Viele wohlmeinende Menschen sagen ja, die Rushdie-Affäre sei etwas ganz anderes gewesen als der Streit um die Mohammed-Karikaturen oder um Charlie Hebdo. Rushdie selbst sieht das in der Welt anders: "Nach dem Erscheinen meines Romans "Die Satanischen Verse" und all dem, was daraufhin folgte, musste ich mir ähnliche Vorwürfe anhören, wie sie heute Charlie Hebdo gegenüber geäußert wurden. "Rushdie wusste doch genau, was er machte", hieß es da oft, "er hat vorsätzlich provoziert." Oder: "Er hat es nur gemacht, um berühmt und reich zu werden." Der Großteil dieser Vorwürfe kam damals von Leuten, die politisch rechts standen.
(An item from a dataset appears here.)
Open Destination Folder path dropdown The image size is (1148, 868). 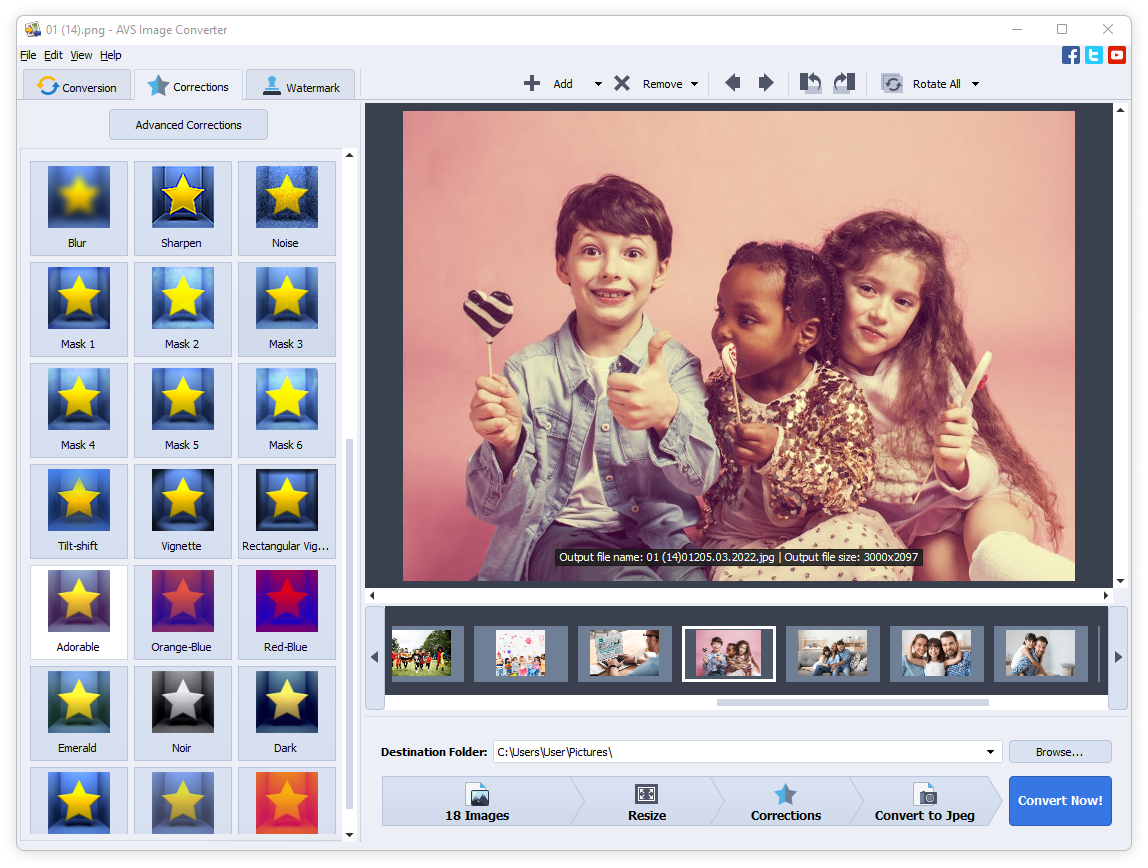point(990,752)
Heute sind es die Linken, die den Satirikern von Charlie Hebdo fast die gleichen Vorwürfe machen. Ich finde, das ist eine seltsame Entwicklung."
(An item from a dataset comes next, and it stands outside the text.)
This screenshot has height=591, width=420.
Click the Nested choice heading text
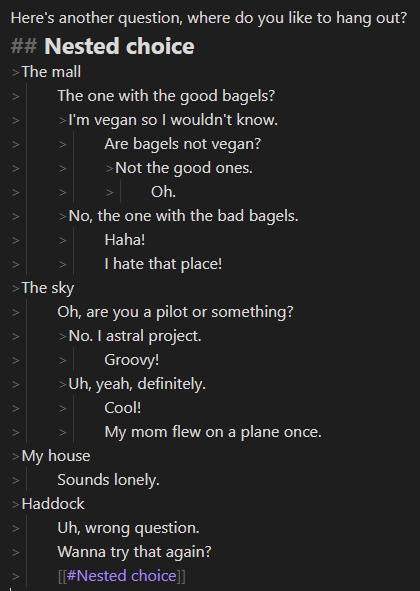click(x=119, y=46)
Ausgerechnet die Hürriyet, "das unbestrittene Leitmedium der säkularen Hälfte der türkischen Gesellschaft", wird in der Türkei immer schärfer angegrifffen, berichtet Jürgen Gottschlich in der taz: " Für Hürriyet ist die Kampagne gegen sie ein Schock. In den 60 Jahren, in denen die Zeitung erscheint, hat sie sich immer als staatstragendes Medium begriffen, dem nichts ferner liegt, als radikale Oppositionelle oder gar "Terroristen" zu unterstützen."
Anzeige
Archiv: Medien

Gesellschaft

Guillaume Gendron und Fabien Benoit schreiben in Libération über libertäres Denken in den USA, das in seinem Freiheitsradikalismus für europäische Hirne exotisch wirkt und zitiert als Leitsatz des Libertarismus einen Ausspruch des kanadischen Politikers Tim Moen: "Ich möchte, dass schwule Ehepaare ihre Marijuana-Pflanzen mit ihrem Gewehr verteidigen dürfen."
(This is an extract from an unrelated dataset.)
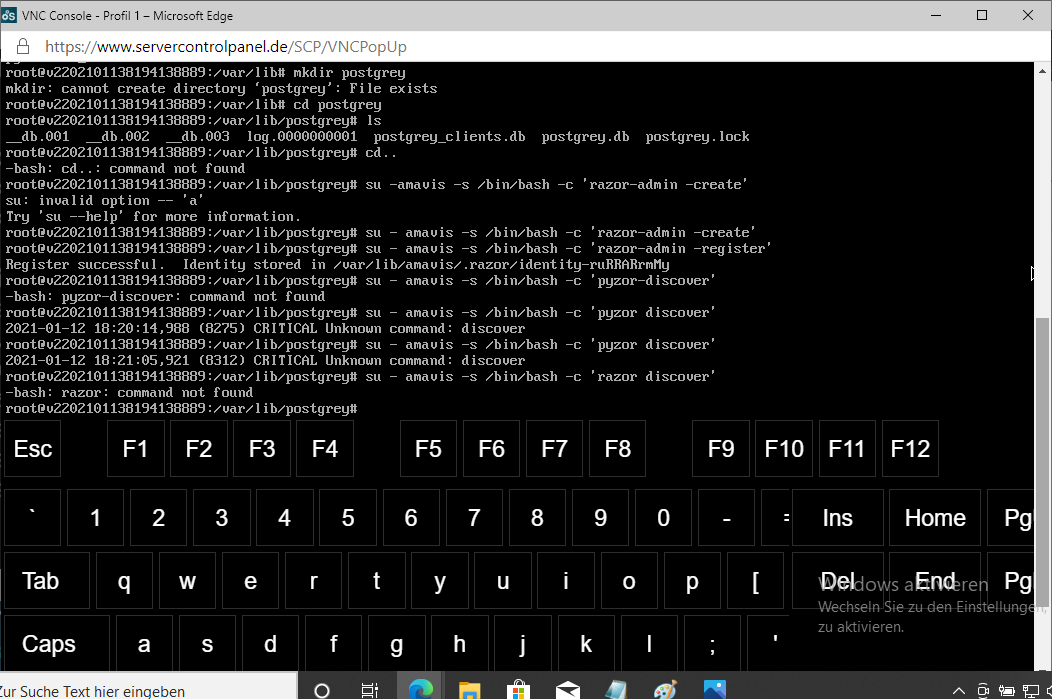Open the Paint app from taskbar
The width and height of the screenshot is (1052, 699).
click(665, 689)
Eins will Welt-Redakteur Jan Küveler in einem Brief an die Fachschaftsinitiative Gender Studies (FSI) der Humboldt-Uni über den Fall R. mal klarstellen: "Als weiße Trans*-Person verlangte R. von der WoC spezifische Auskünfte über die Race- und Gender-Positionierungen innerhalb der Interventionsgruppe. Denn schließlich sei der weiße Raum, in dem interveniert wurde, ein Schutzraum für Trans*-Personen. Somit müsse, als Legitimation, ein_e Trans*Inter*GnC (Gender non Conforming) PoC oder Schwarze_r in die Intervention involviert sein."